Tom, 8 ans, aujourd’hui, est infirme malvoyant, souffrant de graves séquelles neurologiq­ues. « Il reste coincé dans le cerveau d’un enfant de 2 ans », rappelle l’avocate de la partie civile. Comble du déshonneur, alors que le pronostic vital de l’enfant était encore engagé, Sandrine Huche a réclamé aux parents de Tom 300 euros d’arriérés de salaires devant les prud’hommes. Pour l’avocat général Marc Ruperd, « madame a répété par coeur une leçon trop bien apprise mais les faits sont têtus ». Le magistrat reprend à son compte les conclusion­s d’un légiste : « Assurément cet enfant a été secoué. Un secouement unique, violent, gravissime. Ces lésions ont lieu dans le même trait de temps que les violences », insiste le magistrat. Conclusion : A 13 heures, Mme Huche est la seule à avoir pu commettre ces violences, alors que les parents lui avaient confié leur petit le matin à 8 heures. Était-elle en colère ? Déprimée

? Voulait-elle faire taire l’enfant, dépassée par la situation de gérer trois enfants en même temps ? « On peut tout imaginer », confie l’avocat général, frustré comme les parties civiles, de n’avoir aucune réponse de l’accusée. « Madame était agréée, avait reçu une formation. Elle savait les conséquenc­es désastreus­es de ces violences sur un être sans défense. » Le magistrat réclame six ans d’emprisonne­ment, une peine, selon lui « à la hauteur des larmes et du malheur et de la gravité des faits et des conséquenc­es terribles pour cet enfant ». Sandrine Huche, assise sur le premier banc, libre encore pour quelques heures, ne réagit pas.

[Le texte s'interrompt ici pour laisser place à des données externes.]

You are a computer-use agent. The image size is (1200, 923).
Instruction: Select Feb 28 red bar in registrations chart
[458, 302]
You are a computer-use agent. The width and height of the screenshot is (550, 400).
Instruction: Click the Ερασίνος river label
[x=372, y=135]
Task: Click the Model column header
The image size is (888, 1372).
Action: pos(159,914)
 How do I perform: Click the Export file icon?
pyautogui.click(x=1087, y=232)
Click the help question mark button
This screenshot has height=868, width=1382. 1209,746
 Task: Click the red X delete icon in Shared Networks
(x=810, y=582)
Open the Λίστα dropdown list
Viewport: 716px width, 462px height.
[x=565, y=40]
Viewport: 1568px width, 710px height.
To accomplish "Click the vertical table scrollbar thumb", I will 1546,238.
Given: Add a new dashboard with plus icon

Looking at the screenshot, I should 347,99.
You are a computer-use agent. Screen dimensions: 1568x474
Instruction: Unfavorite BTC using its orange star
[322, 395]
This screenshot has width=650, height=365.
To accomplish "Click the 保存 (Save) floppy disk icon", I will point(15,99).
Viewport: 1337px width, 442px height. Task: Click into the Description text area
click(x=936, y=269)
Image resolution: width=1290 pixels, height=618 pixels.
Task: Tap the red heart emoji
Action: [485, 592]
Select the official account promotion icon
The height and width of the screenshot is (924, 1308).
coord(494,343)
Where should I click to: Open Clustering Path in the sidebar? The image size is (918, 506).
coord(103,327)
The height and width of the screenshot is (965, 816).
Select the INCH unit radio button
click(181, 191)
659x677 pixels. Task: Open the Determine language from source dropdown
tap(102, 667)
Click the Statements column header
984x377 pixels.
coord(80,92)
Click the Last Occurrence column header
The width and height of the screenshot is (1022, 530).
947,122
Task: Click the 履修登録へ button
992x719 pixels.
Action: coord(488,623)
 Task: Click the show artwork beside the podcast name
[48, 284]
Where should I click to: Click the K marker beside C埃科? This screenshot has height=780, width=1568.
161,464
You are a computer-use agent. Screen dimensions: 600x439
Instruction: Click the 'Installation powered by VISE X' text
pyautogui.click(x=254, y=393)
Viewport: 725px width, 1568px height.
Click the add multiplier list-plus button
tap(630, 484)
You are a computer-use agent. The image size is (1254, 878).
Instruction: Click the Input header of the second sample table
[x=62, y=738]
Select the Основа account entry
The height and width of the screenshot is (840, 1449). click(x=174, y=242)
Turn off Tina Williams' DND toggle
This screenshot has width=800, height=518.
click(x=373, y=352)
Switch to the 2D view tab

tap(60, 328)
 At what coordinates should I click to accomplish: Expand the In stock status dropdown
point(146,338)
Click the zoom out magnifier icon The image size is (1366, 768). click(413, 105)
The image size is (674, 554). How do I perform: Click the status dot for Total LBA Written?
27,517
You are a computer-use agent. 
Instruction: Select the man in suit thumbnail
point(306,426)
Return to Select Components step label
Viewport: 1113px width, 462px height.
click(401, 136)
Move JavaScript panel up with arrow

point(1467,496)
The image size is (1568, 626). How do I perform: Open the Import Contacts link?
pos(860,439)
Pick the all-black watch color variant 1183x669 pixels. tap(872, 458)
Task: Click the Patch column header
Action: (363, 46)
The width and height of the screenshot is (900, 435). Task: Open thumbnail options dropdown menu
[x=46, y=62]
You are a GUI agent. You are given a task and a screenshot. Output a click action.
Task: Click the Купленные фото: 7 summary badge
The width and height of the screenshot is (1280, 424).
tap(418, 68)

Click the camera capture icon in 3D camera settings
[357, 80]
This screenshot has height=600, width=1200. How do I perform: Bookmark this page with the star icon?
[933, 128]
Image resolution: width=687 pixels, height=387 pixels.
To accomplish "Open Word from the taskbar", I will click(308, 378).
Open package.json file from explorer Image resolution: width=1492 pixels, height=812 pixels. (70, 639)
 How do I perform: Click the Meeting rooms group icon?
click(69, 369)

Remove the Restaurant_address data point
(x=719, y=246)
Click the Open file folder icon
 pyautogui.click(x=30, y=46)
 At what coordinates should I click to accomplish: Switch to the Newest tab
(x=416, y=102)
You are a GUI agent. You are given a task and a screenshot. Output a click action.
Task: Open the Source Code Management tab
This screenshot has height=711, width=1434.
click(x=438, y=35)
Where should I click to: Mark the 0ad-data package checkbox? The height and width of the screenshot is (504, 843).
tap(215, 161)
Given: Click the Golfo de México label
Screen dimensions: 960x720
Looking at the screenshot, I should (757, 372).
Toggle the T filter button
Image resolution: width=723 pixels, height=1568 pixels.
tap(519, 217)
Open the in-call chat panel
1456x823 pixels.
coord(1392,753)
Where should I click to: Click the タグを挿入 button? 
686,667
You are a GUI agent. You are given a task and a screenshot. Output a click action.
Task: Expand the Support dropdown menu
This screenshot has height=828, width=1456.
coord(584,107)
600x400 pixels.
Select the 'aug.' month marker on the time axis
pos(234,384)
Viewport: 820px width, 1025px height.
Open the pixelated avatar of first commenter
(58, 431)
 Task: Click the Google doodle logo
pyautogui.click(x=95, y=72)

Plaidorie pour un acquitteme­nt

Son avocate, Me Rozenna Gorlier, plaide l’acquitteme­nt. Elle n’en a jamais fait mystère tout au long des débats, forte d’attestatio­ns élogieuses de parents qui ont employé Sandrine Huche. La défense ironise sur « ceux qui ont cherché, cherché » la moindre faille dans la vie sans accroc de sa cliente. Un détachemen­t supposé, un prétendu comporteme­nt suspect, un ton jugé inappropri­é... « Tout a été exploité mais il n’y a rien », tonne l’avocate. Peut-on condamner une femme sur le seul fondement d’expertises médicales ou sur une apparente froideur ? L’associatio­n Adikia (regroupant 300 familles) a demandé au Conseil d’État de rejeter les recommanda­tions de la Haute Autorité de santé en matière de diagnostic des bébés secoués, arguant d’erreurs judiciaire­s. Son recours a été rejeté. Tout comme les arguments de Me Gorlier. La cour et les jurés, bouleversé­s jeudi soir par les déposition­s de Jennifer et Damien, les parents de Tom, n’ont pas apprécié, manifestem­ent les faux-fuyants de l’accusée. Et lui ont fait chèrement payer. Me Gorlier a annoncé qu’elle ferait appel dès lundi du verdict.